A Polícia Federal realizou, na manhã desta quarta-feira (8), uma operação de busca e apreensão na residência do ex-presidente Jair Bolsonaro, em Brasília, para localizar armas de fogo que, segundo decisão do ministro Alexandre de Moraes, do Supremo Tribunal Federal (STF), ainda poderiam estar em sua posse.
De acordo com a defesa, os agentes cumpriram mandado para apreender armamentos, munições, acessórios e documentos de registro, mas nenhum material foi encontrado. A informação foi confirmada pela Polícia Federal, que não divulgou mais detalhes sobre a operação.
As buscas ocorreram na casa de Bolsonaro, no Jardim Botânico, e duraram entre uma hora e uma hora e meia, conforme informações da PF e documentos apresentados ao STF.
A medida foi determinada após o STF identificar divergências entre o número de armas registradas em nome do ex-presidente e aquelas efetivamente entregues às autoridades. Na decisão, Moraes afirmou que a eventual permanência de armamentos com Bolsonaro seria incompatível com o cumprimento da prisão domiciliar e justificaria a realização da busca para assegurar o cumprimento da ordem judicial.
Na última semana, o ministro manteve Bolsonaro em prisão domiciliar e determinou a revogação de seu registro de Colecionador, Atirador Desportivo e Caçador (CAC), além da apreensão de todas as armas vinculadas ao ex-presidente.
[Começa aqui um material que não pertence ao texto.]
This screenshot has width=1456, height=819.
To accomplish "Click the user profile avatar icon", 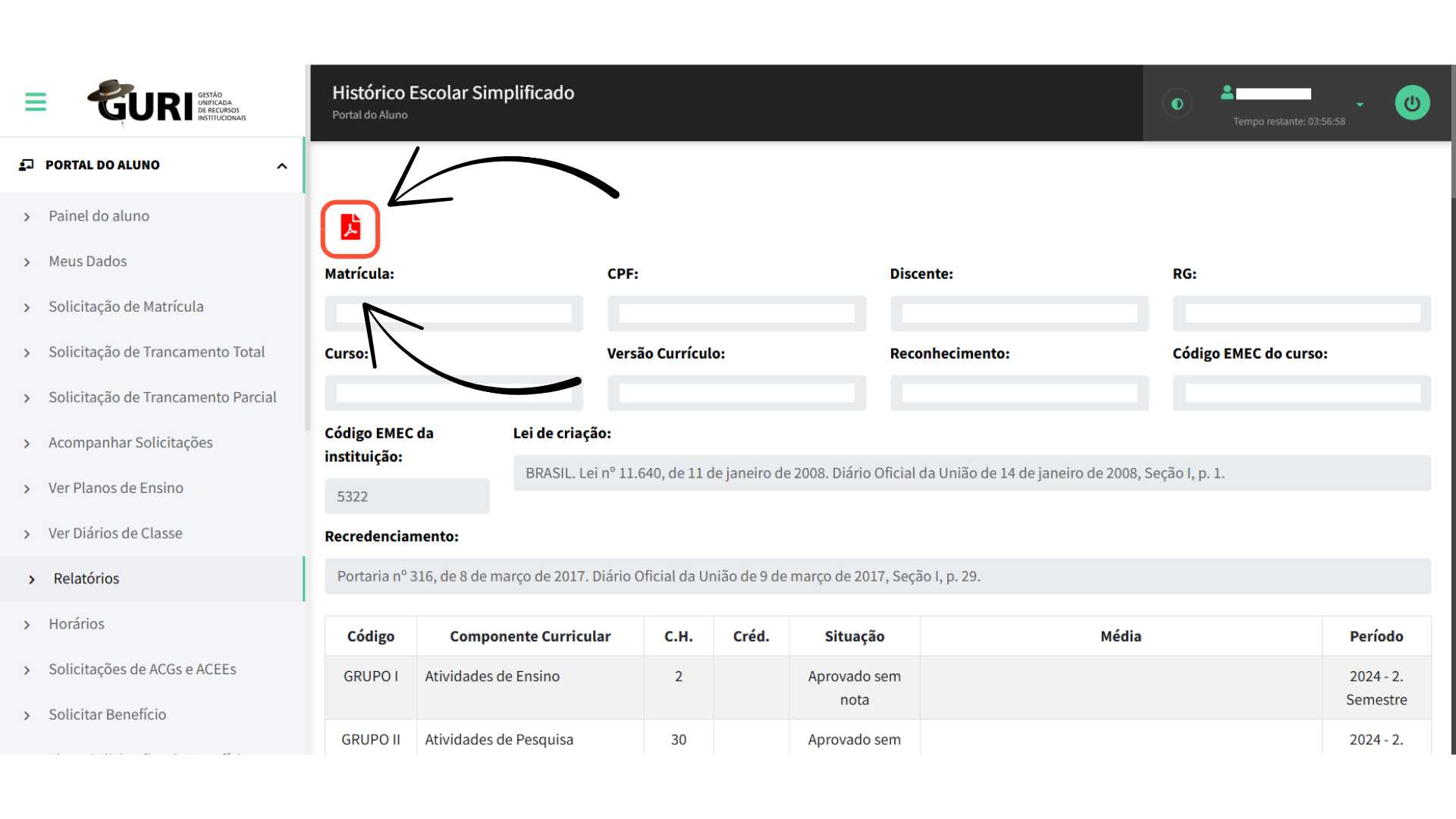I will point(1226,93).
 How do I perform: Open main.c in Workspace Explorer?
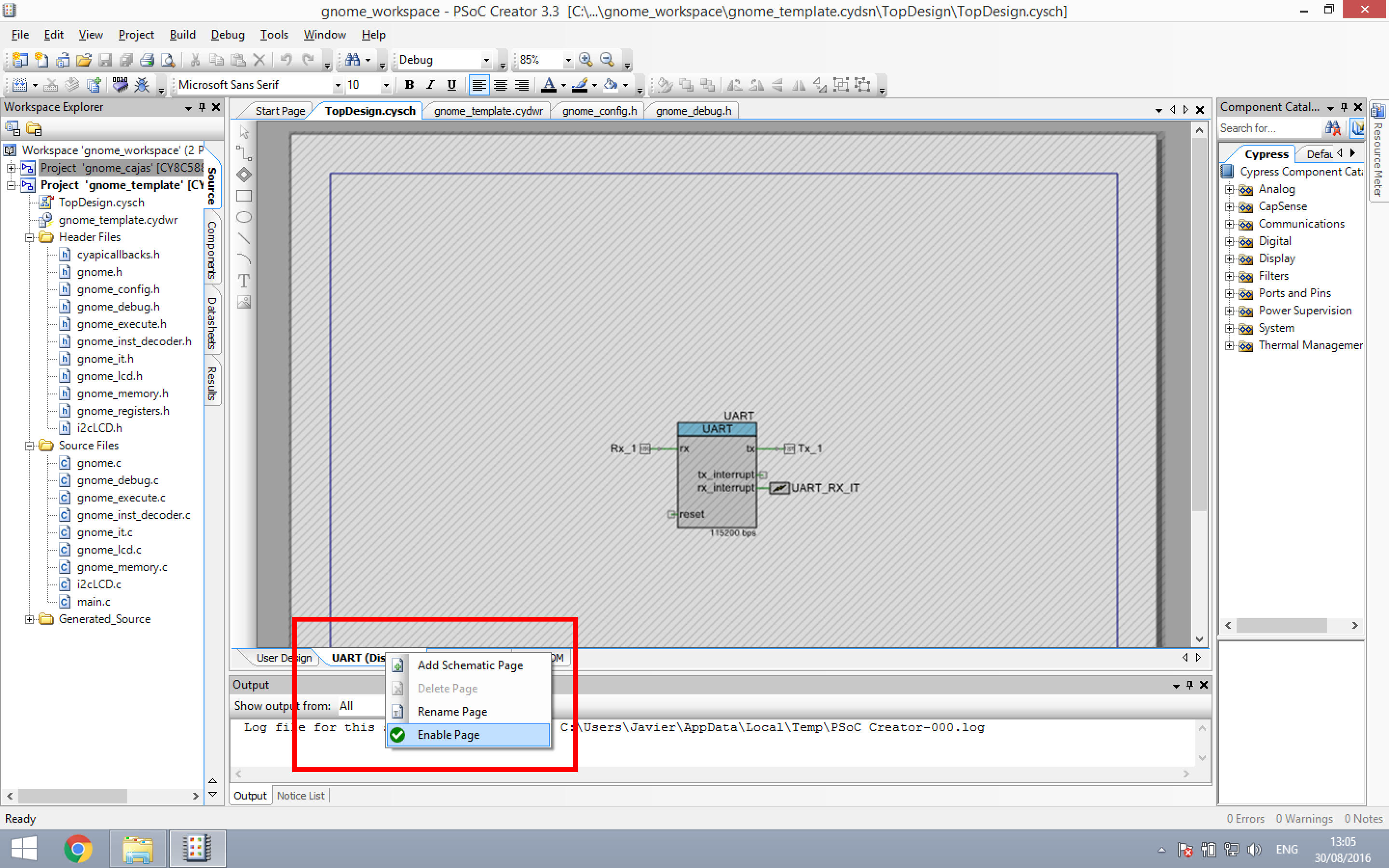[x=94, y=602]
A decisão foi motivada após uma pistola registrada em nome de Bolsonaro ser apreendida durante uma blitz no Distrito Federal. Em resposta, a defesa informou que duas armas haviam sido entregues à Polícia Federal em 2023 e que outras oito estariam sob guarda do Batalhão de Polícia do Exército, em Brasília.
Posteriormente, o Exército comunicou ao STF que apenas seis dessas armas estavam sob sua custódia, mantendo a divergência apontada pelo ministro e motivando a nova diligência da Polícia Federal.
Nos Estados Unidos, o senador Flávio Bolsonaro (PL-RJ), filho do ex-presidente, classificou a operação como “desnecessária”, “ruim” e “constrangedora” para a família. Segundo ele, a ação representa uma “cortina de fumaça” em meio ao cenário eleitoral e a arma apreendida anteriormente é legalizada.